Could you swap "coordinates" for "position" throughout the data below, change nothing else, and leave the pictures out of your copy?

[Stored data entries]
↓

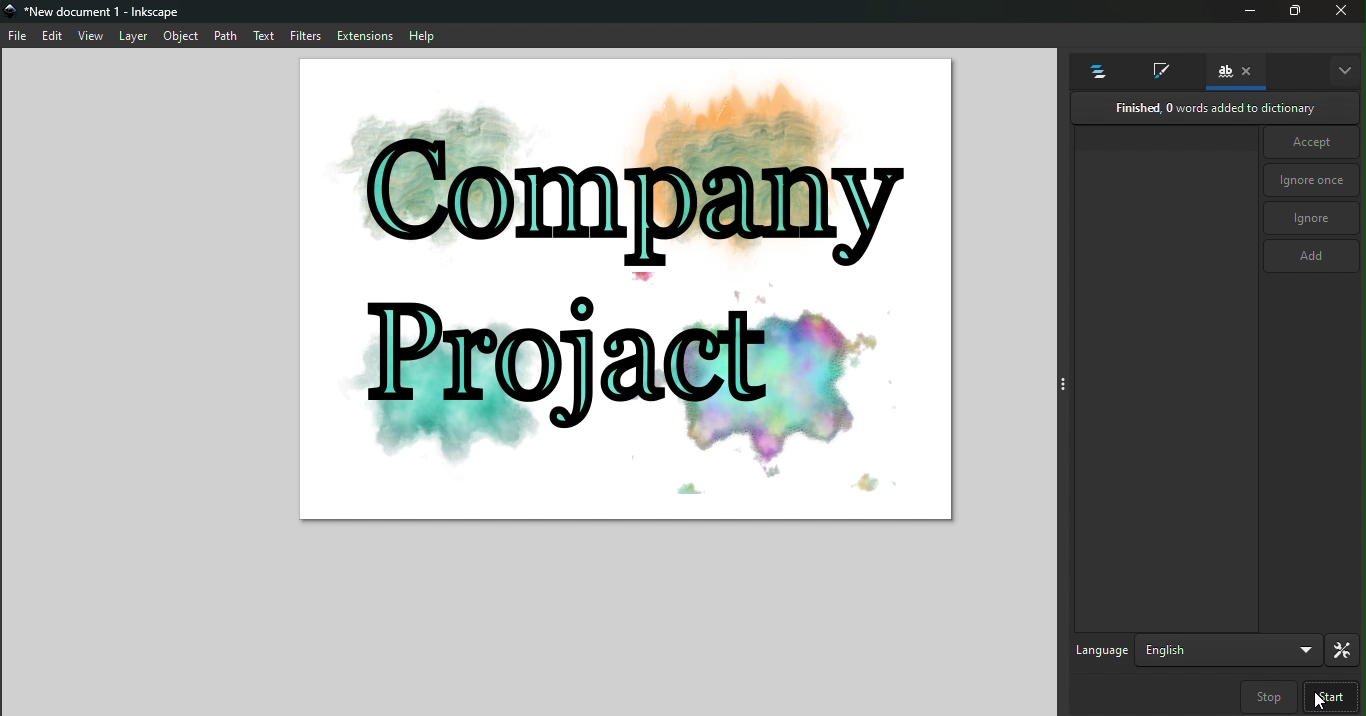 This screenshot has width=1366, height=716. I want to click on object, so click(182, 37).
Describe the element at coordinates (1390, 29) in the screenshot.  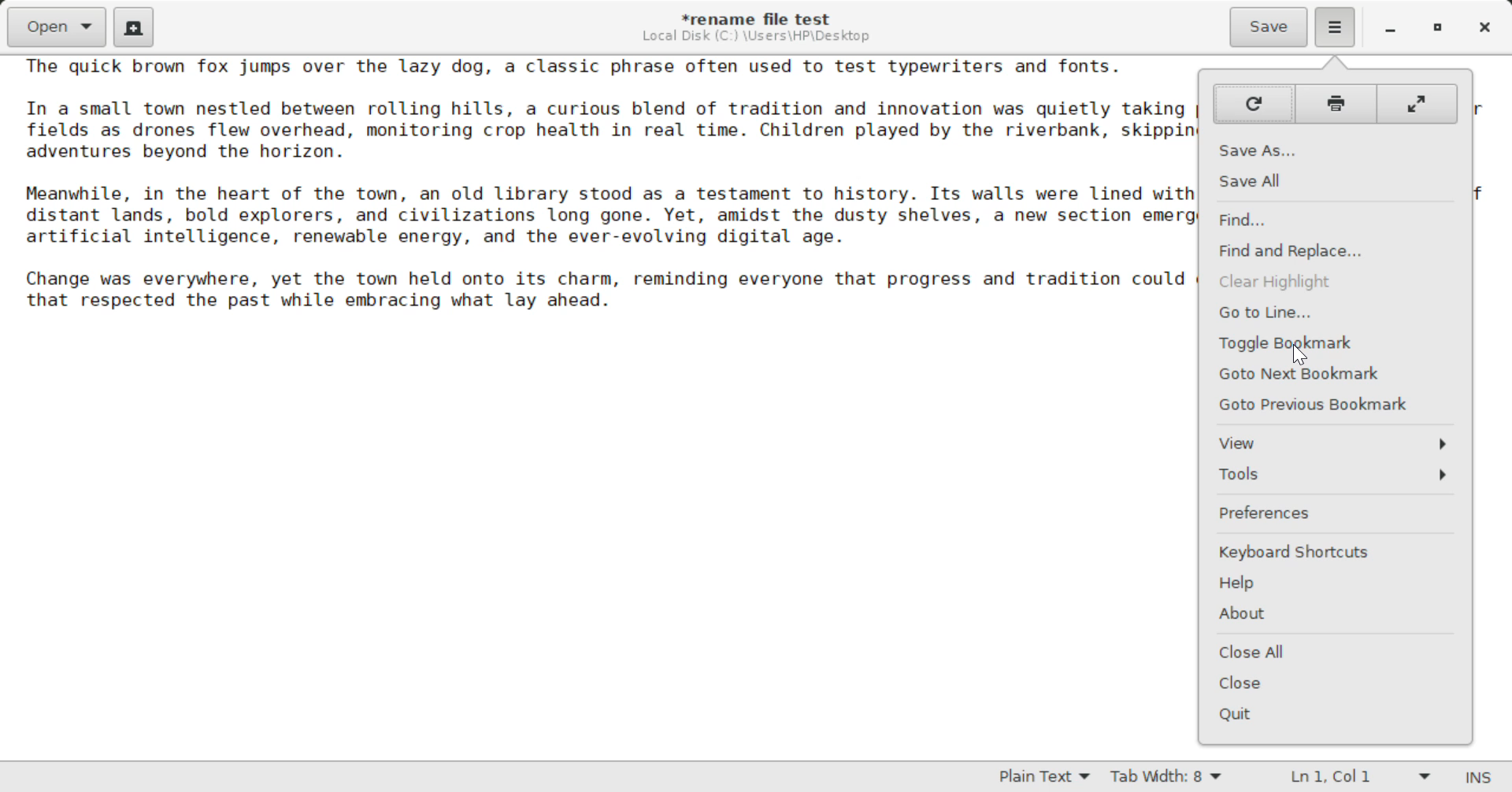
I see `Restore Down` at that location.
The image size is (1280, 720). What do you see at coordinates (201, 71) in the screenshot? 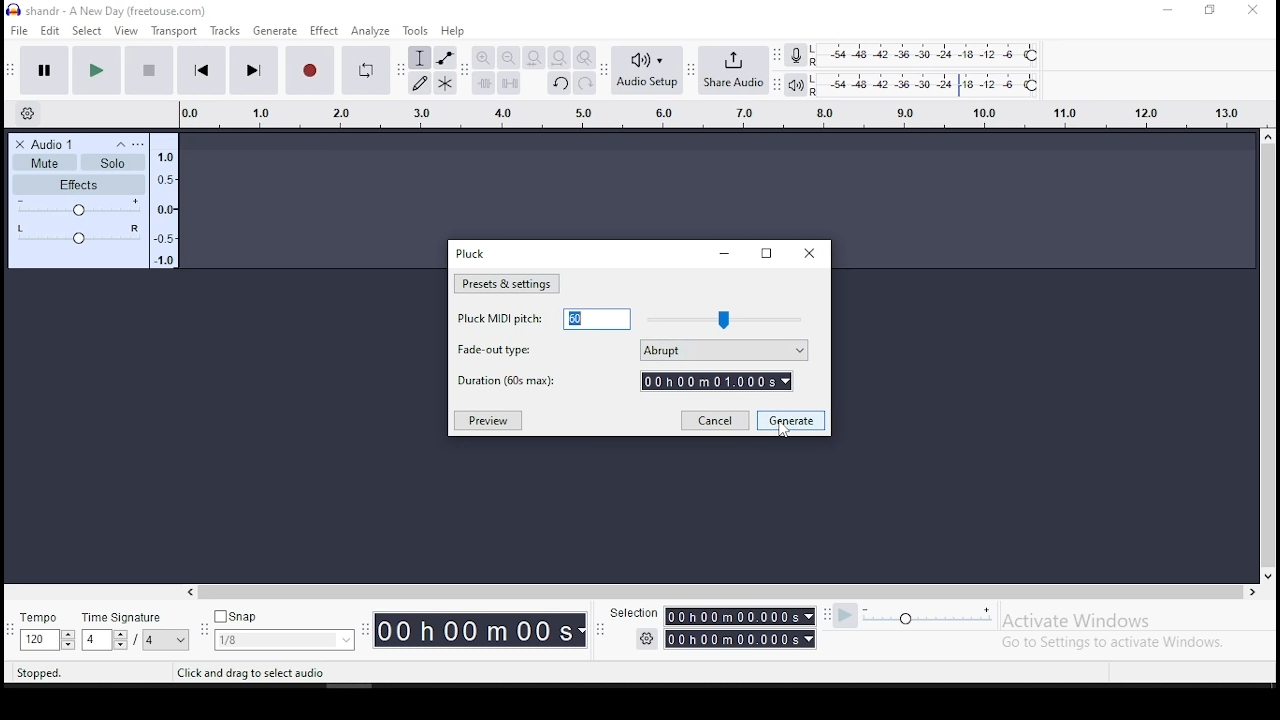
I see `skip to start` at bounding box center [201, 71].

↑

■ Solution to this task:
 This screenshot has width=1366, height=716. I want to click on object, so click(182, 37).
Describe the element at position (1390, 29) in the screenshot.  
I see `Restore Down` at that location.
The image size is (1280, 720). What do you see at position (201, 71) in the screenshot? 
I see `skip to start` at bounding box center [201, 71].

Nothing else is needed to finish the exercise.